_WORK ITEM:_ Send back the entries exactly as they were given.

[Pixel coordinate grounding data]

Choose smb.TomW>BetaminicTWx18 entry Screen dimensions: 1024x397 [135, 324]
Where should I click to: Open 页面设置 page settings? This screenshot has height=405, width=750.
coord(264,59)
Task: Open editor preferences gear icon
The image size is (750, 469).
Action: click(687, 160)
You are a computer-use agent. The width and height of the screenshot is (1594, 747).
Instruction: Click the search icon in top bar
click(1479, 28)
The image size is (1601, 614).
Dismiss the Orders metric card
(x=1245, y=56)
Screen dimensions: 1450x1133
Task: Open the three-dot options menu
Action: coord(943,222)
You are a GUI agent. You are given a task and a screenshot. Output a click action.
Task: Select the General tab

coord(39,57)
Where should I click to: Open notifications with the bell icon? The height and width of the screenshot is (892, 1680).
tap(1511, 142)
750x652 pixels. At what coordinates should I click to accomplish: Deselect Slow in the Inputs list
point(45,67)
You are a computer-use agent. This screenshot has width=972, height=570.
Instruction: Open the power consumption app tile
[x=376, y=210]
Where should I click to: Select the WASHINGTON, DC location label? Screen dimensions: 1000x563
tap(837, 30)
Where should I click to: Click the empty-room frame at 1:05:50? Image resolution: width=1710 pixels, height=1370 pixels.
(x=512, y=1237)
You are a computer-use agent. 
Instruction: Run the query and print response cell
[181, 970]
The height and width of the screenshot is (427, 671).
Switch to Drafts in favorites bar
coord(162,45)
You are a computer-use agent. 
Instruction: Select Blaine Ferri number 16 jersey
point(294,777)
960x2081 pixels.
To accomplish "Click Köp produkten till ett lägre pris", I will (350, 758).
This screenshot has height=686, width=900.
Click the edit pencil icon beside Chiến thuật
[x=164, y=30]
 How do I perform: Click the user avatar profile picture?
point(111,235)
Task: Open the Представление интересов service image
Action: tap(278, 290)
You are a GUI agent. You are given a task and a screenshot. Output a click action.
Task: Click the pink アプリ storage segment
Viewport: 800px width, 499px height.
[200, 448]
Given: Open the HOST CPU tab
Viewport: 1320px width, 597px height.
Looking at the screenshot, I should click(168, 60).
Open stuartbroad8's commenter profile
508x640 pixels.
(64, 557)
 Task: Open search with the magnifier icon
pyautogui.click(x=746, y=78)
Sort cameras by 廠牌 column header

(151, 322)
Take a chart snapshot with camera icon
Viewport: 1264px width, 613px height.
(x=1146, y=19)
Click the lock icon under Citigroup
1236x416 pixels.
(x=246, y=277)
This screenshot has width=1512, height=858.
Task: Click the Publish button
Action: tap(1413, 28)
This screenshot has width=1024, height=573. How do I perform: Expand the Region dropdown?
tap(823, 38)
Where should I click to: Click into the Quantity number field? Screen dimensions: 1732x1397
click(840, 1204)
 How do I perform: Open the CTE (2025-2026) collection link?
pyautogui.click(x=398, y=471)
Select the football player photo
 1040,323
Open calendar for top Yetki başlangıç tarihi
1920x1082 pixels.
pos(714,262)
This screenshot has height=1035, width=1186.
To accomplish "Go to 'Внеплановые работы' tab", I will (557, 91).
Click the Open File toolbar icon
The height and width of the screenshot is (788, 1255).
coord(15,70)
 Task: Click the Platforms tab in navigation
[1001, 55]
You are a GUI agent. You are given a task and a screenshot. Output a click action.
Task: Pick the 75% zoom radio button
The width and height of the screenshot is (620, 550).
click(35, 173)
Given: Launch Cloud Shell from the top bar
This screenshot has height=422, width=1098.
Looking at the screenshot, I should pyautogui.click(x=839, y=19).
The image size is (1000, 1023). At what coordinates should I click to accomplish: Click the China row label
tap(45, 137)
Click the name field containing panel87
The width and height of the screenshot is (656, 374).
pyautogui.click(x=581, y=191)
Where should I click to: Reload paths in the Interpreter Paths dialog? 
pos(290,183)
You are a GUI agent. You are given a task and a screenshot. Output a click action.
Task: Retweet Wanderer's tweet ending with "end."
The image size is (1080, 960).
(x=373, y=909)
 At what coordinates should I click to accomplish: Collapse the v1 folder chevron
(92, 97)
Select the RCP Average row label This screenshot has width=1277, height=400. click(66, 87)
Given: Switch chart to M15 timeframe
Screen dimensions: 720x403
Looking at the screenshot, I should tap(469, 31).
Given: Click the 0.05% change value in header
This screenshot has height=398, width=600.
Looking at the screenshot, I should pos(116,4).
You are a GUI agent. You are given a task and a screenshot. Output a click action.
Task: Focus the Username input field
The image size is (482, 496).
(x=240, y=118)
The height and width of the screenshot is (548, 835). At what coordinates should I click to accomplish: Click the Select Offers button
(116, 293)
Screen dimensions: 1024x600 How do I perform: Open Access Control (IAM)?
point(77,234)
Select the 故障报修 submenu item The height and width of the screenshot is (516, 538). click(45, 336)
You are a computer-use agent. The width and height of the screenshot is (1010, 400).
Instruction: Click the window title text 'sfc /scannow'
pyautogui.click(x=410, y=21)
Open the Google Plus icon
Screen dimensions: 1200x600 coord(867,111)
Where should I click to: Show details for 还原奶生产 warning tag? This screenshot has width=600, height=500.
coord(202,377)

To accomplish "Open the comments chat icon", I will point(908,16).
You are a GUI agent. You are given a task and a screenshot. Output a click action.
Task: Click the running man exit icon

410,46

_SOLVED PROBLEM:_
Choose smb.TomW>BetaminicTWx18 entry Screen dimensions: 1024x397 [135, 324]
Where should I click to: Open 页面设置 page settings? This screenshot has height=405, width=750.
coord(264,59)
Task: Open editor preferences gear icon
The image size is (750, 469).
Action: click(687, 160)
You are a computer-use agent. The width and height of the screenshot is (1594, 747).
Instruction: Click the search icon in top bar
click(1479, 28)
The image size is (1601, 614).
Dismiss the Orders metric card
(x=1245, y=56)
Screen dimensions: 1450x1133
Task: Open the three-dot options menu
Action: coord(943,222)
You are a GUI agent. You are given a task and a screenshot. Output a click action.
Task: Select the General tab

coord(39,57)
Where should I click to: Open notifications with the bell icon? The height and width of the screenshot is (892, 1680).
tap(1511, 142)
750x652 pixels. At what coordinates should I click to accomplish: Deselect Slow in the Inputs list
point(45,67)
You are a computer-use agent. This screenshot has width=972, height=570.
Instruction: Open the power consumption app tile
[x=376, y=210]
Where should I click to: Select the WASHINGTON, DC location label? Screen dimensions: 1000x563
tap(837, 30)
Where should I click to: Click the empty-room frame at 1:05:50? Image resolution: width=1710 pixels, height=1370 pixels.
(x=512, y=1237)
You are a computer-use agent. 
Instruction: Run the query and print response cell
[181, 970]
The height and width of the screenshot is (427, 671).
Switch to Drafts in favorites bar
coord(162,45)
You are a computer-use agent. 
Instruction: Select Blaine Ferri number 16 jersey
point(294,777)
960x2081 pixels.
To accomplish "Click Köp produkten till ett lägre pris", I will (350, 758).
This screenshot has height=686, width=900.
Click the edit pencil icon beside Chiến thuật
[x=164, y=30]
 How do I perform: Click the user avatar profile picture?
point(111,235)
Task: Open the Представление интересов service image
Action: tap(278, 290)
You are a GUI agent. You are given a task and a screenshot. Output a click action.
Task: Click the pink アプリ storage segment
Viewport: 800px width, 499px height.
[200, 448]
Given: Open the HOST CPU tab
Viewport: 1320px width, 597px height.
Looking at the screenshot, I should click(168, 60).
Open stuartbroad8's commenter profile
508x640 pixels.
(64, 557)
 Task: Open search with the magnifier icon
pyautogui.click(x=746, y=78)
Sort cameras by 廠牌 column header

(151, 322)
Take a chart snapshot with camera icon
Viewport: 1264px width, 613px height.
(x=1146, y=19)
Click the lock icon under Citigroup
1236x416 pixels.
(x=246, y=277)
This screenshot has width=1512, height=858.
Task: Click the Publish button
Action: tap(1413, 28)
This screenshot has width=1024, height=573. How do I perform: Expand the Region dropdown?
tap(823, 38)
Where should I click to: Click into the Quantity number field? Screen dimensions: 1732x1397
click(840, 1204)
 How do I perform: Open the CTE (2025-2026) collection link?
pyautogui.click(x=398, y=471)
Select the football player photo
 1040,323
Open calendar for top Yetki başlangıç tarihi
1920x1082 pixels.
pos(714,262)
This screenshot has height=1035, width=1186.
To accomplish "Go to 'Внеплановые работы' tab", I will (557, 91).
Click the Open File toolbar icon
The height and width of the screenshot is (788, 1255).
coord(15,70)
 Task: Click the Platforms tab in navigation
[1001, 55]
You are a GUI agent. You are given a task and a screenshot. Output a click action.
Task: Pick the 75% zoom radio button
The width and height of the screenshot is (620, 550).
click(35, 173)
Given: Launch Cloud Shell from the top bar
This screenshot has height=422, width=1098.
Looking at the screenshot, I should pyautogui.click(x=839, y=19).
The image size is (1000, 1023). At what coordinates should I click to accomplish: Click the China row label
tap(45, 137)
Click the name field containing panel87
The width and height of the screenshot is (656, 374).
pyautogui.click(x=581, y=191)
Where should I click to: Reload paths in the Interpreter Paths dialog? 
pos(290,183)
You are a GUI agent. You are given a task and a screenshot. Output a click action.
Task: Retweet Wanderer's tweet ending with "end."
The image size is (1080, 960).
(x=373, y=909)
 At what coordinates should I click to accomplish: Collapse the v1 folder chevron
(92, 97)
Select the RCP Average row label This screenshot has width=1277, height=400. click(66, 87)
Given: Switch chart to M15 timeframe
Screen dimensions: 720x403
Looking at the screenshot, I should tap(469, 31).
Given: Click the 0.05% change value in header
This screenshot has height=398, width=600.
Looking at the screenshot, I should pos(116,4).
You are a GUI agent. You are given a task and a screenshot. Output a click action.
Task: Focus the Username input field
The image size is (482, 496).
(x=240, y=118)
The height and width of the screenshot is (548, 835). At what coordinates should I click to accomplish: Click the Select Offers button
(116, 293)
Screen dimensions: 1024x600 How do I perform: Open Access Control (IAM)?
point(77,234)
Select the 故障报修 submenu item The height and width of the screenshot is (516, 538). click(45, 336)
You are a computer-use agent. The width and height of the screenshot is (1010, 400).
Instruction: Click the window title text 'sfc /scannow'
pyautogui.click(x=410, y=21)
Open the Google Plus icon
Screen dimensions: 1200x600 coord(867,111)
Where should I click to: Show details for 还原奶生产 warning tag? This screenshot has width=600, height=500.
coord(202,377)

To accomplish "Open the comments chat icon", I will point(908,16).
You are a GUI agent. You are given a task and a screenshot. Output a click action.
Task: Click the running man exit icon

410,46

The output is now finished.